That wasn’t what Hartung or her client wanted to hear. As they walked out of the courthouse, he seemed a little nervous, she recalled. “He said, ‘So, how many of these have you done before?’ And now he’s thinking he’s got this hack for an attorney who doesn’t know what she’s doing.” Hartung’s answer was, “I’ve done a lot of trials, just not in this courthouse,” which was technically true, although it omitted the fact that this was her first felony trial. The next day, the defendant told Hartung he’d want to plead guilty to the felony and take probation with no time served. Hartung was disappointed, but the decision belonged to the client. Stephanie Hartung’s time on felony trial staff began last spring, but summer arrived before she tried her first case, representing a client who faced 26 years in prison for armed robbery. The district attorney offered a plea bargain of 14 years, and Hartung’s client refused, saying he was wrongly accused. Alameda County discourages its public defender from entering guilty pleas for clients who claim innocence and in this case, Hartung believed that her client was innocent, but she worried that the jury wouldn’t believe him.

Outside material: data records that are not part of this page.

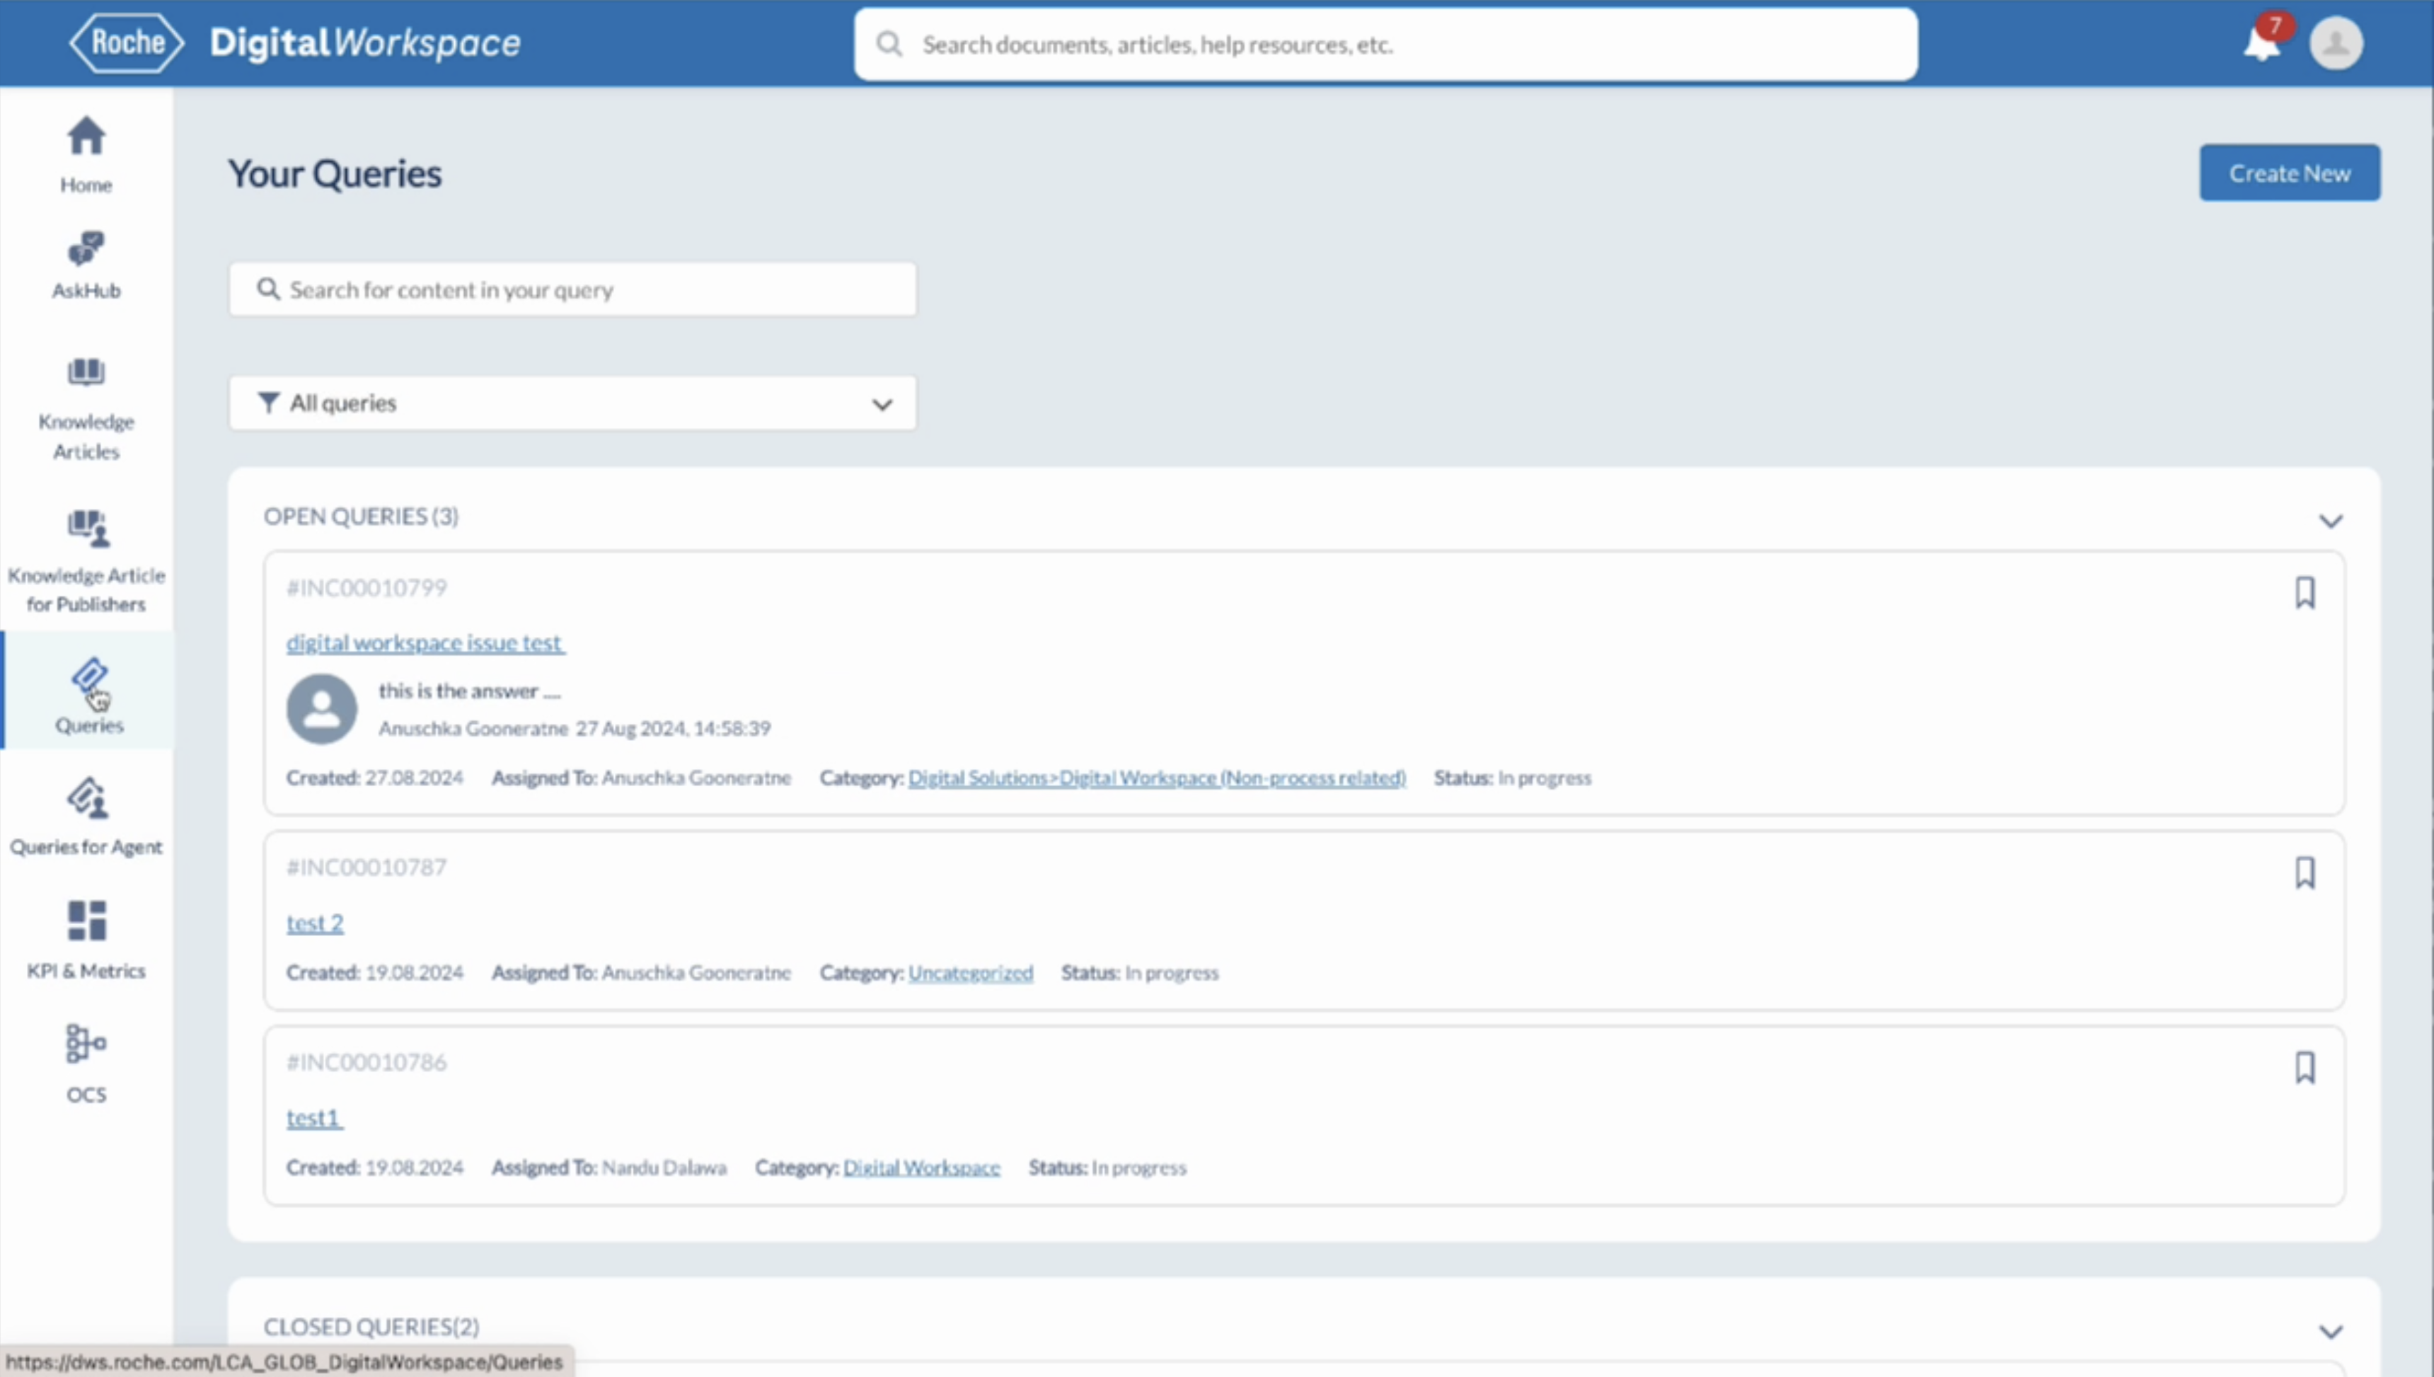Bookmark query INC00010786
The height and width of the screenshot is (1377, 2434).
coord(2304,1067)
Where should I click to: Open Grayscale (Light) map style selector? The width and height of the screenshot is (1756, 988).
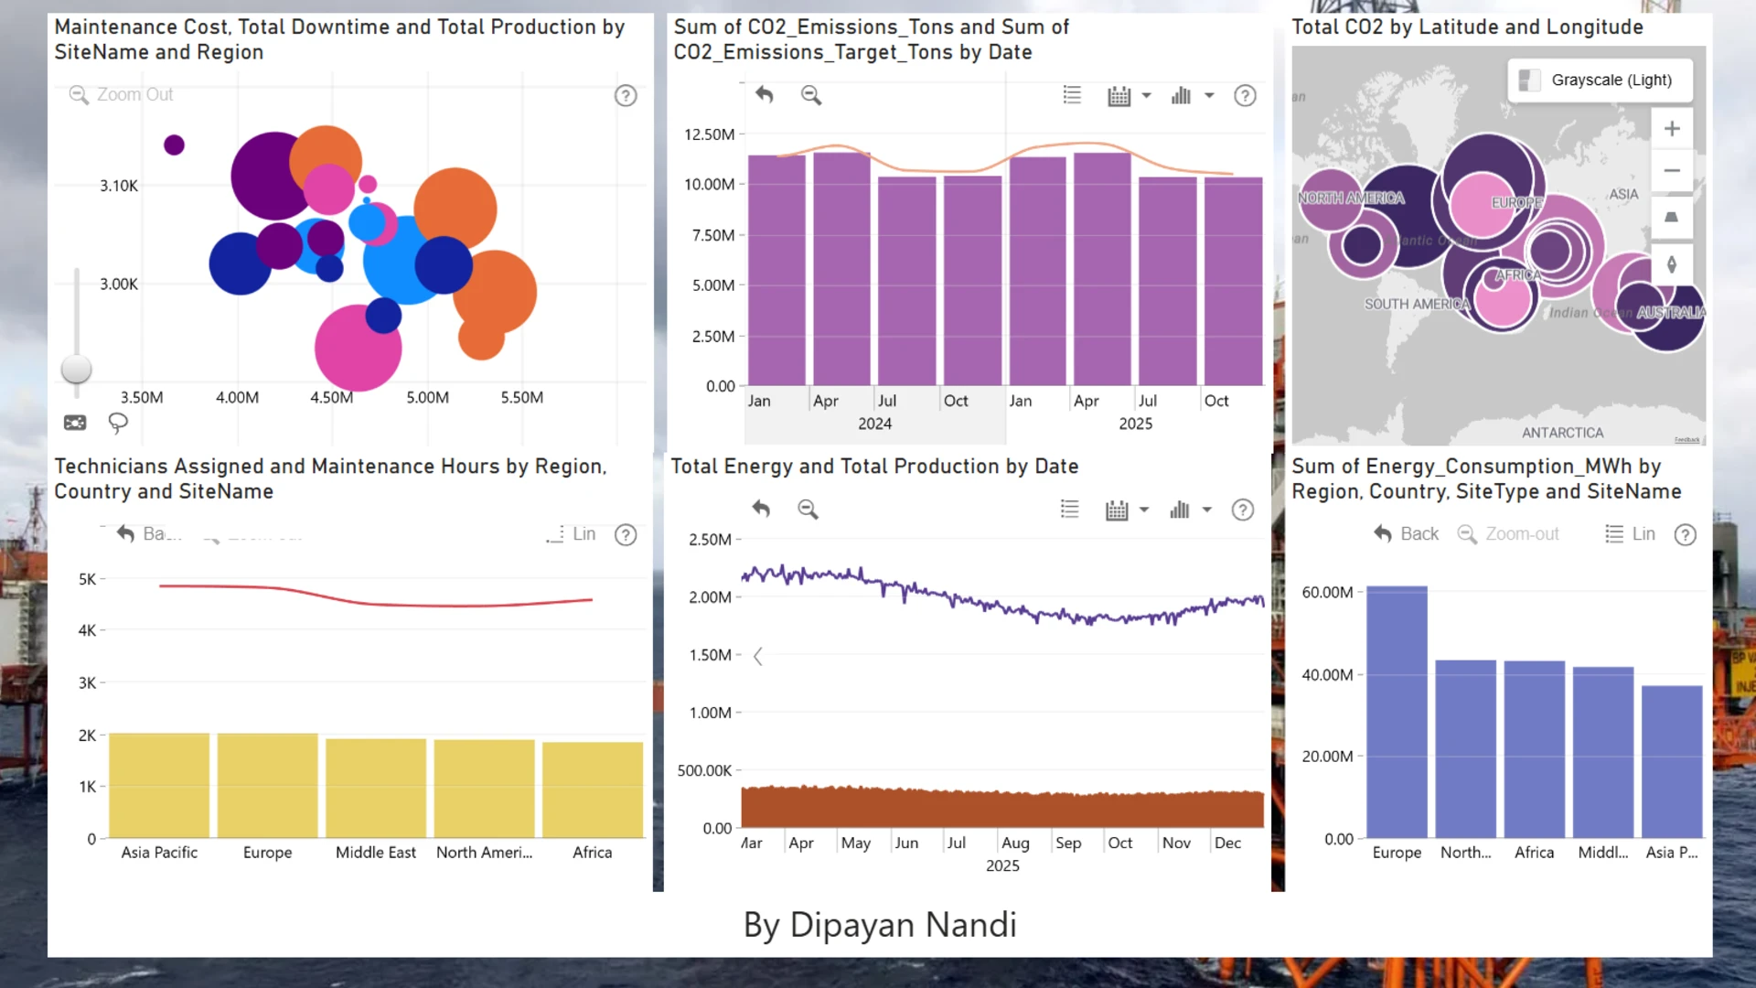point(1600,81)
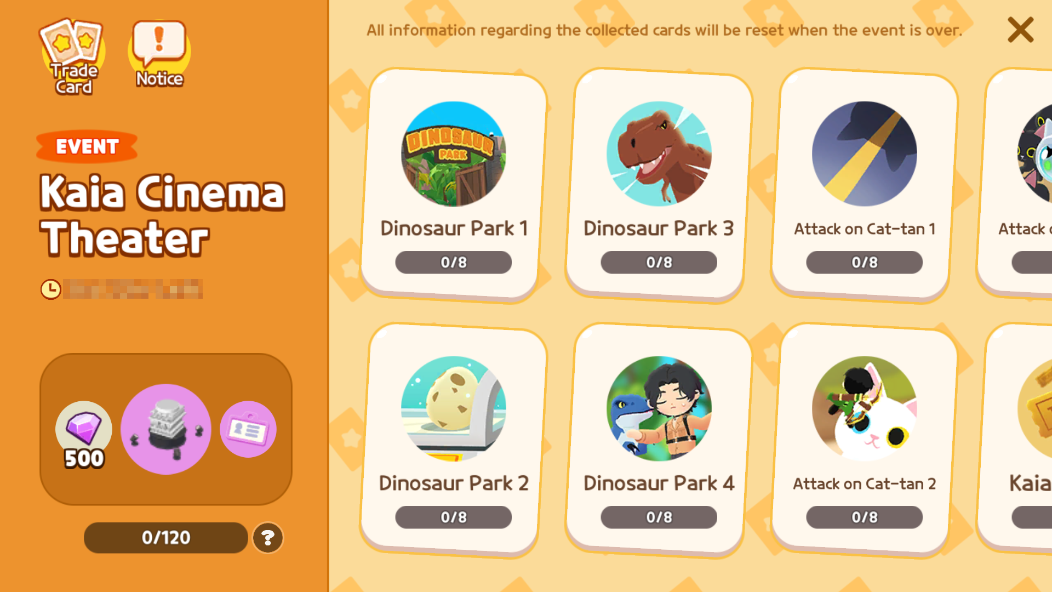Select the Attack on Cat-tan 1 card
The height and width of the screenshot is (592, 1052).
click(865, 185)
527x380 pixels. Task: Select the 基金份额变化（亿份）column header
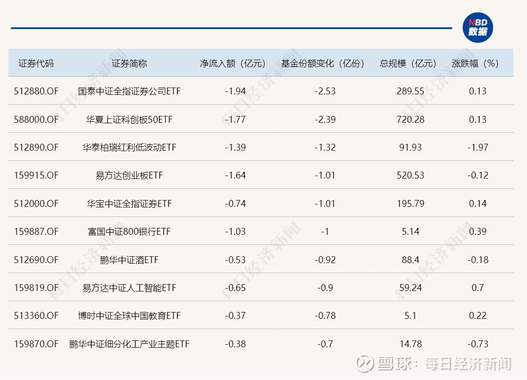[322, 63]
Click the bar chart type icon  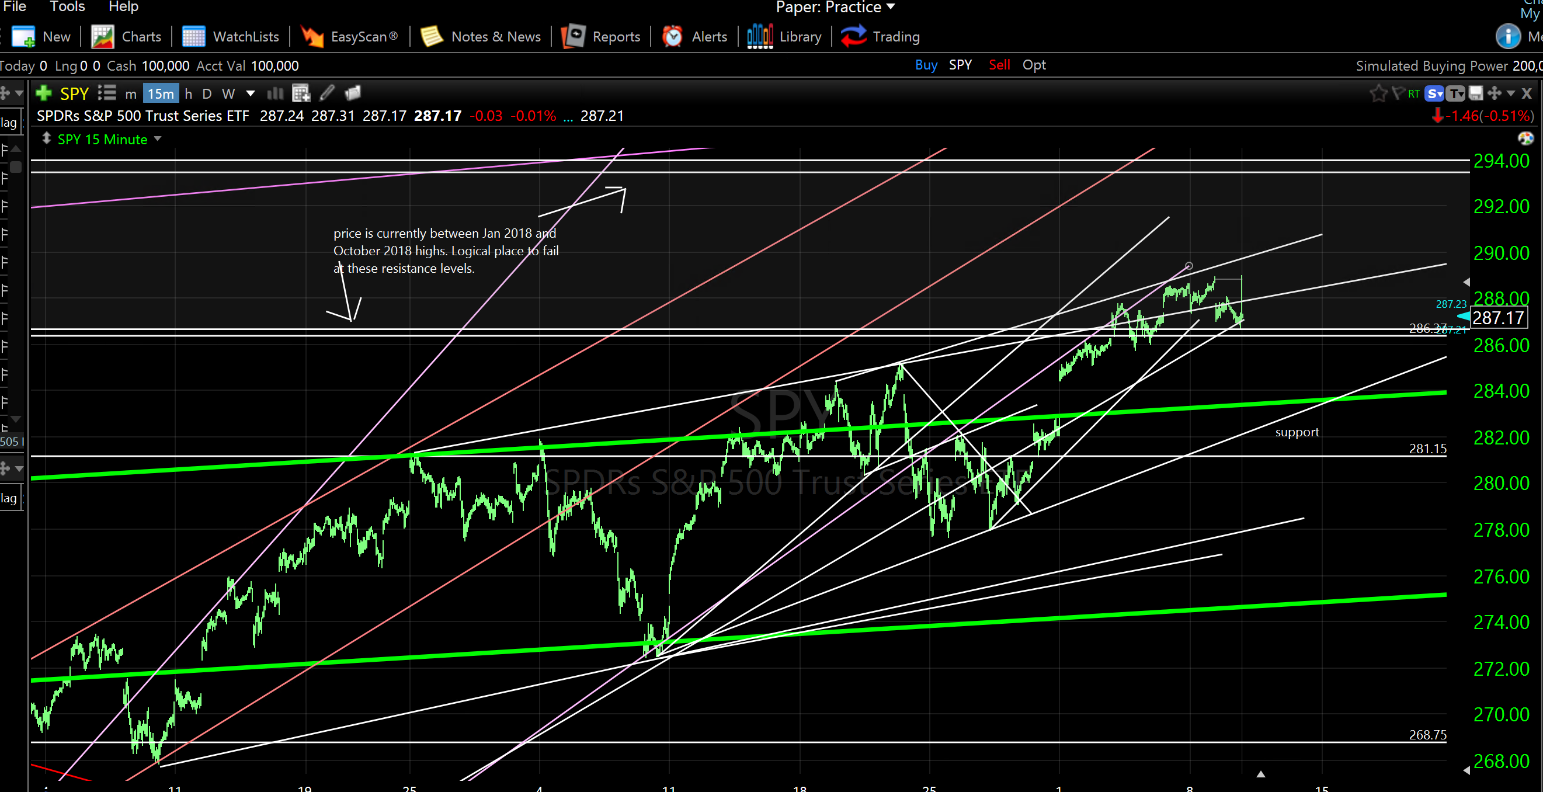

The victim was a dental hygienist who lived in a tough section of East Oakland. The woman came home late and had just parked when a man opened her car door, placed a gun barrel against her temple, and took her money. An hour later, the police arrested a man whom the victim identified as the robber. To Hartung, the case didn’t add up. The defendant carried no weapon, was not wearing the clothes the victim had described, and didn’t have stolen cash in his pockets. Though he had five prior convictions for drug and property crimes, there were no violent offenses. He had the reputation of being one of the neighborhood crackheads, though. After she was assigned the case, Hartung remembered Actual Innocence, a book by Barry Scheck (part of O.J. Simpson’s “Dream Team”) and Peter Neufeld. “I read that just before this trial,” she said, “and it really kind of rocked my world.” One chapter argued that witnesses frequently misidentify suspects, sometimes because of a psychological phenomenon called “source confusion.” Hartung made “source confusion” her defense, even hiring an expert from Los Angeles to testify. The prosecution put the dental hygienist on the stand, and through her tears she identified Hartung’s client as the robber.

As the testimony ended, Hartung still saw a chance for at least a hung jury. She was at the office when she heard that the verdict was in. “I thought I might pass out. I thought I might cry. I didn’t know what I would do.” It was her first felony verdict, and she believed her client truly was innocent, but she couldn’t be confident the jury would agree. The verdict was read: Not guilty. Her client just sat there and nodded like he knew it all along.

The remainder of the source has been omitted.